Wolf Warrior II: Chinese Nationalism in the Popular Culture and Media Age
Friday, October 26th: 1 p.m*
Location: CEAS 319 (1155 E. 60th St.)
Poster of Wolf Warrior II (2017)
Discussant: William Carroll, PhD Candidate
Cinema and Media Studies + East Asian Languages and Civilizations
*Screening of Wolf Warrior II [战狼2] (2017, 126 minutes) begins at 1 p.m.
with a discussion of Lilian Kong’s paper to follow.
Lunch will be served during the film screening.
On November 2nd, the Art and Politics of East Asia workshop will host Lilian Kong (Master of Arts Program in the Humanities). She will present a draft of an essay intended for publication entitled, “Wolf Warrior II: Chinese Nationalism in the Popular Culture and Media Age.” Lilian offers the following abstract:
Amidst economic reforms in the 1980s, the State Administration of Press, Publication, Radio, Film and Television (SPPRFT or SARFT) initiated and financially supported main melody (zhu xuanlü) films to reunify public opinions at a time of national transition toward a capitalist China. Since the beginning of the 21stcentury, these films have solidified their nationalist agenda, attracting China’s young consumer generation with hyper-commercialization, but rarely deviating from state-administered political ideologies and Han Chinese glorifications of socialist history. Wu Jing’s military-action drama Wolf Warrior II (2017), China’s largest grossing domestic film to date, represents a new development in the Chinese main melody genre.

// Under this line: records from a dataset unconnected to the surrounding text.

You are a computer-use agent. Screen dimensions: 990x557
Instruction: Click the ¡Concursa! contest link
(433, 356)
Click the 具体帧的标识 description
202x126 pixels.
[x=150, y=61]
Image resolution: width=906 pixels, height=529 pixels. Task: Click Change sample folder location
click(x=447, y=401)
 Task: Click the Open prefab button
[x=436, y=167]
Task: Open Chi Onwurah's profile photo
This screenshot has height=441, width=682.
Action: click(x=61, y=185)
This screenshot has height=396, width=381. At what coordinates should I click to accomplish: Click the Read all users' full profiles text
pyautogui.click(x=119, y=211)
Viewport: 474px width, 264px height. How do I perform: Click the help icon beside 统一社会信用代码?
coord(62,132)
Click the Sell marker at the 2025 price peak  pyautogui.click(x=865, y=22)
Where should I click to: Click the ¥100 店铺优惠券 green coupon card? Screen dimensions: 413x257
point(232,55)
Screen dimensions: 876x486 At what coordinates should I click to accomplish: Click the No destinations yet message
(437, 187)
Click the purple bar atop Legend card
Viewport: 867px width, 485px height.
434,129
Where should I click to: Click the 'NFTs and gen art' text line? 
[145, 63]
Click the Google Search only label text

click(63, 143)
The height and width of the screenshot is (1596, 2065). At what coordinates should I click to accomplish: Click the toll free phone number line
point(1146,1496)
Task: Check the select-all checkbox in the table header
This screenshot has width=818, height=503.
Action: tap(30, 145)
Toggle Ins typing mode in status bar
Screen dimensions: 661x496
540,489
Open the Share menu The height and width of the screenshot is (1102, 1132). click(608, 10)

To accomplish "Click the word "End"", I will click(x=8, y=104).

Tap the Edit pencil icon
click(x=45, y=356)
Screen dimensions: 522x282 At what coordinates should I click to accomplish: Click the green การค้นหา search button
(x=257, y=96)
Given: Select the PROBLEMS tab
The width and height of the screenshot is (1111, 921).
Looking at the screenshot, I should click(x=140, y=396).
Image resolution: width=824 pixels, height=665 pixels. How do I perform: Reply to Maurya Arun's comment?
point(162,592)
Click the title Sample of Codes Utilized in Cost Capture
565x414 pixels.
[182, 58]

Scholars have paid particular attention to the film’s setting in Africa instead of China, arguing that the film embodies a bold expansion of nationalist power to the international arena (Liu, Amar, Osnos). On the premise of this current scholarship, my paper explores Wolf Warrior II’s character formations and its construction of inter-racial relationships to reveal how the film has altered the foundational components of China’s contemporary nation-state. I argue that ambiguities of nation and state manifested in Wolf Warrior II signal a transformation in main melody films’ nationalist agenda due its surfacing of the contradictory, entangled relations between international commercial media networks, particularly in the film’s collaboration with the American superhero franchise Marvel Studios, and the continuous surveillance of domestic state-administered networks that structures its production process.